*Goal*: Copy the records verbatim from the line with "The image size is (478, 251)." up to and including the line with "I will point(78,46).", and reproduce nothing else.

*Records*:
** begin **

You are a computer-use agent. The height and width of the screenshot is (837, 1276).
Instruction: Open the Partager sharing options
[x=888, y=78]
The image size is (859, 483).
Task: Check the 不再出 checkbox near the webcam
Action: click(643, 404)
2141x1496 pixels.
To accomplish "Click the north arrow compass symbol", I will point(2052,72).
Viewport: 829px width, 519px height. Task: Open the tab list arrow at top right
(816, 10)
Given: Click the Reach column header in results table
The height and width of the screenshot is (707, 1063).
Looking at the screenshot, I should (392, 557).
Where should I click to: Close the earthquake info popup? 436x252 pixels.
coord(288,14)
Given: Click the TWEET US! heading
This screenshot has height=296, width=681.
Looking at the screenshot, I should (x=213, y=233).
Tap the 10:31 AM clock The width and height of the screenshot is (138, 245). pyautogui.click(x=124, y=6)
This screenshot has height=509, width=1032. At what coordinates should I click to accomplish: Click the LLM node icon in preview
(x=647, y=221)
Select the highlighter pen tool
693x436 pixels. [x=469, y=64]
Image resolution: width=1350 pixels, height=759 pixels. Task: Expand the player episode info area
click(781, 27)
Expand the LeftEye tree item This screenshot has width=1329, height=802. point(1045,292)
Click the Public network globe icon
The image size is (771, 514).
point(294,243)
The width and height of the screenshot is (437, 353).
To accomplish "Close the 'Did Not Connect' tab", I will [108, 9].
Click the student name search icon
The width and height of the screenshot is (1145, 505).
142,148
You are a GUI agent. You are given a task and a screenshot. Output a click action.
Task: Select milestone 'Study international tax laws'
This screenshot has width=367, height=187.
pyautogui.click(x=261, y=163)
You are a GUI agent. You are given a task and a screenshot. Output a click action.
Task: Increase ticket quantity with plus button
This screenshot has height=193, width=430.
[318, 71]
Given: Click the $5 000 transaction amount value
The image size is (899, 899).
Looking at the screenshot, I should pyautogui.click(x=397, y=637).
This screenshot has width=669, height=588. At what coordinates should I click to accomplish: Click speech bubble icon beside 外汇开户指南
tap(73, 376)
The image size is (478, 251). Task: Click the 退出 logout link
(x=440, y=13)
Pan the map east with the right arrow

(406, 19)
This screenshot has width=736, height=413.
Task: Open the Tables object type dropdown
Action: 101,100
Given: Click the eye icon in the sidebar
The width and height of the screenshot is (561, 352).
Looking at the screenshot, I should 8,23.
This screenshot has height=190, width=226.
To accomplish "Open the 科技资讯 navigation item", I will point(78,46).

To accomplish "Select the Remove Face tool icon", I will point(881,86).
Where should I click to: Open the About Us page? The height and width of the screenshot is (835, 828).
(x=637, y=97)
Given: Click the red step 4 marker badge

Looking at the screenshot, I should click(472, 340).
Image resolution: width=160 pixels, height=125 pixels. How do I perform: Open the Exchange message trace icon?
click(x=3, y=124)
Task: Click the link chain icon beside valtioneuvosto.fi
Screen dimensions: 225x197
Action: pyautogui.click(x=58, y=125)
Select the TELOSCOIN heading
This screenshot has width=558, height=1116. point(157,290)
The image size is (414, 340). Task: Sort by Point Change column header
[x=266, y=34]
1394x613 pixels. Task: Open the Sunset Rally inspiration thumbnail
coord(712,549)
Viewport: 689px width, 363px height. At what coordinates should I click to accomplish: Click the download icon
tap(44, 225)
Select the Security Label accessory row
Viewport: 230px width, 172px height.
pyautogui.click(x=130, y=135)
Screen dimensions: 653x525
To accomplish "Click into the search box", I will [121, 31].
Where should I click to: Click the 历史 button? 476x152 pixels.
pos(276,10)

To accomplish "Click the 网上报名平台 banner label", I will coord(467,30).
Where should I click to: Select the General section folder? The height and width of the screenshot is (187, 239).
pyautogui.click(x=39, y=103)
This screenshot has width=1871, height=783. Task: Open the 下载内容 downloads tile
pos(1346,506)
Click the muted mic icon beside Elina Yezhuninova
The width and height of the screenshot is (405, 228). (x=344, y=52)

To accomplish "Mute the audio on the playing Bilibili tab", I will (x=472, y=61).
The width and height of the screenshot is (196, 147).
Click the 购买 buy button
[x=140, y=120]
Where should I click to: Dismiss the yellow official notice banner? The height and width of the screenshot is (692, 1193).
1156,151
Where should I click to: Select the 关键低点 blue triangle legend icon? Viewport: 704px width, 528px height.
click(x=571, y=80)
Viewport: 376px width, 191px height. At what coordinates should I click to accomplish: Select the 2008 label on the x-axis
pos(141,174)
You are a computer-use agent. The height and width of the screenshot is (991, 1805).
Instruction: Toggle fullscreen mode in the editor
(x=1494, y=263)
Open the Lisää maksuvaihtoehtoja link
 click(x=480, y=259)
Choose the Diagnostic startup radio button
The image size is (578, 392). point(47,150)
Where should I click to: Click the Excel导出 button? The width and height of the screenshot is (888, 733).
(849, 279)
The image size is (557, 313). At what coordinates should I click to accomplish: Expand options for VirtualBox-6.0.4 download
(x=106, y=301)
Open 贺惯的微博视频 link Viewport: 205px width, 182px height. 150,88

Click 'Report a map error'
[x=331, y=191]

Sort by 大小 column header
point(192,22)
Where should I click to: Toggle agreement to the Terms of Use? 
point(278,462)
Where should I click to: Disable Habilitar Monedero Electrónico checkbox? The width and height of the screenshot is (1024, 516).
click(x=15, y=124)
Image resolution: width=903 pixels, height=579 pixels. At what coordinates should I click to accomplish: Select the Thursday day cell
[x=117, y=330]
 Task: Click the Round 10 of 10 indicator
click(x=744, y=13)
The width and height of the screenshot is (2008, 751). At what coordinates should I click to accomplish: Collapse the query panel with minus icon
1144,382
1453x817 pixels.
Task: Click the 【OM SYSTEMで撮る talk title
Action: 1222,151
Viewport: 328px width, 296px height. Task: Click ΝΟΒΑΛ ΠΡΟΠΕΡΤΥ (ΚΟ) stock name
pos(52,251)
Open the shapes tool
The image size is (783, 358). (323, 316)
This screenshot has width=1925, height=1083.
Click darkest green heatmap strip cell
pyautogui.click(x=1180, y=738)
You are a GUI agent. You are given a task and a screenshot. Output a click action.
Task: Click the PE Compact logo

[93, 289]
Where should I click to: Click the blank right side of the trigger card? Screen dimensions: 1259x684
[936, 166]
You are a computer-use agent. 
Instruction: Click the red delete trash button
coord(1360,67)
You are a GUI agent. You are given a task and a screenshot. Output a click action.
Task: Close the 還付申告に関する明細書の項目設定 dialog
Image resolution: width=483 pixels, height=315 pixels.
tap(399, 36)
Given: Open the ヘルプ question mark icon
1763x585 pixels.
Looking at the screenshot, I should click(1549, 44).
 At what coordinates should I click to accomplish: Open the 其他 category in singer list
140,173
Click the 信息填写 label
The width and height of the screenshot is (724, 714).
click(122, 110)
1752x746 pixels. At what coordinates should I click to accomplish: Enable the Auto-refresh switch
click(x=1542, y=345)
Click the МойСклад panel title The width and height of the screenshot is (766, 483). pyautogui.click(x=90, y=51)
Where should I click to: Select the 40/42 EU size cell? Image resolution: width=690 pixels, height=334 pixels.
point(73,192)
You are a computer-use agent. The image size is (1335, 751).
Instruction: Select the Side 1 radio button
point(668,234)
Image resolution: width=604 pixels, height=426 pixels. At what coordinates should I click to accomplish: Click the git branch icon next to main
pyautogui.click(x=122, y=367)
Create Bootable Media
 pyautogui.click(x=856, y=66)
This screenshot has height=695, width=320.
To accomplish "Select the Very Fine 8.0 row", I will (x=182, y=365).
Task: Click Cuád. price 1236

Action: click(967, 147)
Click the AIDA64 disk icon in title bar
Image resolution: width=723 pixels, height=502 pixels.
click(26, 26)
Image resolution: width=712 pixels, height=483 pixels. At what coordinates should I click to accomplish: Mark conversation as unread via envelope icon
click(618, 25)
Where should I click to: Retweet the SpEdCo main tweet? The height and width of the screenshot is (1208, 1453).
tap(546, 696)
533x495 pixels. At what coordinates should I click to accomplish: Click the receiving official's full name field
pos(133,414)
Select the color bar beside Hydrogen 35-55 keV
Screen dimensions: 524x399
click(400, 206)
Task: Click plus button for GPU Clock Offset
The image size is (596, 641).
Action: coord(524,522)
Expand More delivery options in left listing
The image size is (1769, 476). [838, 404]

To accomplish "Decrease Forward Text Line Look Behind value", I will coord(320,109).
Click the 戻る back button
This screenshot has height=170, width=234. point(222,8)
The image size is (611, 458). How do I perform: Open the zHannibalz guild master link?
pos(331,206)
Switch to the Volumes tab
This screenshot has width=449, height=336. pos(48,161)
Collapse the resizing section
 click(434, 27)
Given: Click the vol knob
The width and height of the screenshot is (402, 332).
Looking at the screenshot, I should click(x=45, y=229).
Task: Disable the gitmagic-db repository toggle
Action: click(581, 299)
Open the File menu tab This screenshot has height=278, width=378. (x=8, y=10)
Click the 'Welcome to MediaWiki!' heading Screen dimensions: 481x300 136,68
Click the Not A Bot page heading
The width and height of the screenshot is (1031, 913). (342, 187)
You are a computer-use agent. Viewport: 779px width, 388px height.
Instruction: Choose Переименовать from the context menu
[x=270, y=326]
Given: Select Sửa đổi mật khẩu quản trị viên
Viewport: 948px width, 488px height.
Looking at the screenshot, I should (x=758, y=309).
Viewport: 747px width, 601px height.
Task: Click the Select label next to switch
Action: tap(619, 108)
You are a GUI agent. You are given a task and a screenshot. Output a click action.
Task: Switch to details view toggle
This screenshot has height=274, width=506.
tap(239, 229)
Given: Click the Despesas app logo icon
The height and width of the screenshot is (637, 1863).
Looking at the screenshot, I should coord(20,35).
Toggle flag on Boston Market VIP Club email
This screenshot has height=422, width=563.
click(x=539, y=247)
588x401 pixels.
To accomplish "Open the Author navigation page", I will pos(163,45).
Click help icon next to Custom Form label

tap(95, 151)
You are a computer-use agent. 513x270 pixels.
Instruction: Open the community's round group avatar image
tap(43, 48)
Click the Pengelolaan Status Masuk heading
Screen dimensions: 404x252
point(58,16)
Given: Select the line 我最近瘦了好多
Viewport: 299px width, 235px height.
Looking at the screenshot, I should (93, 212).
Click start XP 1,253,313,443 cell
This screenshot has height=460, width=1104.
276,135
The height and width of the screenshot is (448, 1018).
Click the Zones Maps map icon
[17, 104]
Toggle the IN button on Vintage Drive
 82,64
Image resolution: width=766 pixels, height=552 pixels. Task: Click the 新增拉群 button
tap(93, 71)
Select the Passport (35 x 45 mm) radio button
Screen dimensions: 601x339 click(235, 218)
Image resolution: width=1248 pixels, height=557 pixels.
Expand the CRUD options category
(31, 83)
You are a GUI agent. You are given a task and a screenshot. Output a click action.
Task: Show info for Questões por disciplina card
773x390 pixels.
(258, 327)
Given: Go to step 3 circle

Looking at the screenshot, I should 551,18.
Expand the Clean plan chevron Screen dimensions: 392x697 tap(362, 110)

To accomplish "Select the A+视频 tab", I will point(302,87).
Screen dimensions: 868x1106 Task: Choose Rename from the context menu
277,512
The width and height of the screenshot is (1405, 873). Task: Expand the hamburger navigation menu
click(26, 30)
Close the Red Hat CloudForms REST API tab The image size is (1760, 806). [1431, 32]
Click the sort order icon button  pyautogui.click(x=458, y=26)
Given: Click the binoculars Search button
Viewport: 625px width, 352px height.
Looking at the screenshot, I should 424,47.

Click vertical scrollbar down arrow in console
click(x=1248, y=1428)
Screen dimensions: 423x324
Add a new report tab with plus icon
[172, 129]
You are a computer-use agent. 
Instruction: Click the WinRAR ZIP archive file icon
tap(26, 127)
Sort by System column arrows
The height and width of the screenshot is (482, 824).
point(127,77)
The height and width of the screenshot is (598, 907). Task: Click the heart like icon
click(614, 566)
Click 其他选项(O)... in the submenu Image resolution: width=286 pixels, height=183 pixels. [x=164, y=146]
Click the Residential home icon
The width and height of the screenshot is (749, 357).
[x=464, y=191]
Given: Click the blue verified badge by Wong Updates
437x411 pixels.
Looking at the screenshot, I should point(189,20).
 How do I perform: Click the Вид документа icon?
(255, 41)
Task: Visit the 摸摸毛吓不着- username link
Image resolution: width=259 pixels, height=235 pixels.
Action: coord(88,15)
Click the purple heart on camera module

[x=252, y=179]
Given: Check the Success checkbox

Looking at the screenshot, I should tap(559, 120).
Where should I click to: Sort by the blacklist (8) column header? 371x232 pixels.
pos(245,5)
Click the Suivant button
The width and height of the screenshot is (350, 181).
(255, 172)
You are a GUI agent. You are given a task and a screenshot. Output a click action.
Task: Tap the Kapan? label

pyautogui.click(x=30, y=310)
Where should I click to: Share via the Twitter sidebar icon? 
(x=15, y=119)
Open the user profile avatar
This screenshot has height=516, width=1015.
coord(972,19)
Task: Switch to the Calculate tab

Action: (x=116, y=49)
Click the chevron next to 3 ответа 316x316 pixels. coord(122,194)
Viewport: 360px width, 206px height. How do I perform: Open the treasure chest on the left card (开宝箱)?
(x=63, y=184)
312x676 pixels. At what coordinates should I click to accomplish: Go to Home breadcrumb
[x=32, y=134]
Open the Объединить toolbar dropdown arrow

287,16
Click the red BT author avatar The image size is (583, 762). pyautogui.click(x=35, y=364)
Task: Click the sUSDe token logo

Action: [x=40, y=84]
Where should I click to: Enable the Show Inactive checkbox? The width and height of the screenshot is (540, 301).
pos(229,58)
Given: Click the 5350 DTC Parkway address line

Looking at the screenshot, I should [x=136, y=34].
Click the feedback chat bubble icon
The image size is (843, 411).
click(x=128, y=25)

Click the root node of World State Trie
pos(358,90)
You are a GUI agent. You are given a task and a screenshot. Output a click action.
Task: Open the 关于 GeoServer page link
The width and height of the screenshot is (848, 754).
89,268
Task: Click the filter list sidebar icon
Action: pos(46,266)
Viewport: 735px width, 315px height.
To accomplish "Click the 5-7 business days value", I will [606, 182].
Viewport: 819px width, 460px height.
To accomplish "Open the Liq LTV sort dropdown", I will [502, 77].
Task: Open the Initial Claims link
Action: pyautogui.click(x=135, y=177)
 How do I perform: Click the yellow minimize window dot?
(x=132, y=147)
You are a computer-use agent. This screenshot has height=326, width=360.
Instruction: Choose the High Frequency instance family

** end **

*Solution*:
The image size is (478, 251). Task: Click the 退出 logout link
(x=440, y=13)
Pan the map east with the right arrow

(406, 19)
This screenshot has width=736, height=413.
Task: Open the Tables object type dropdown
Action: 101,100
Given: Click the eye icon in the sidebar
The width and height of the screenshot is (561, 352).
Looking at the screenshot, I should 8,23.
This screenshot has height=190, width=226.
To accomplish "Open the 科技资讯 navigation item", I will point(78,46).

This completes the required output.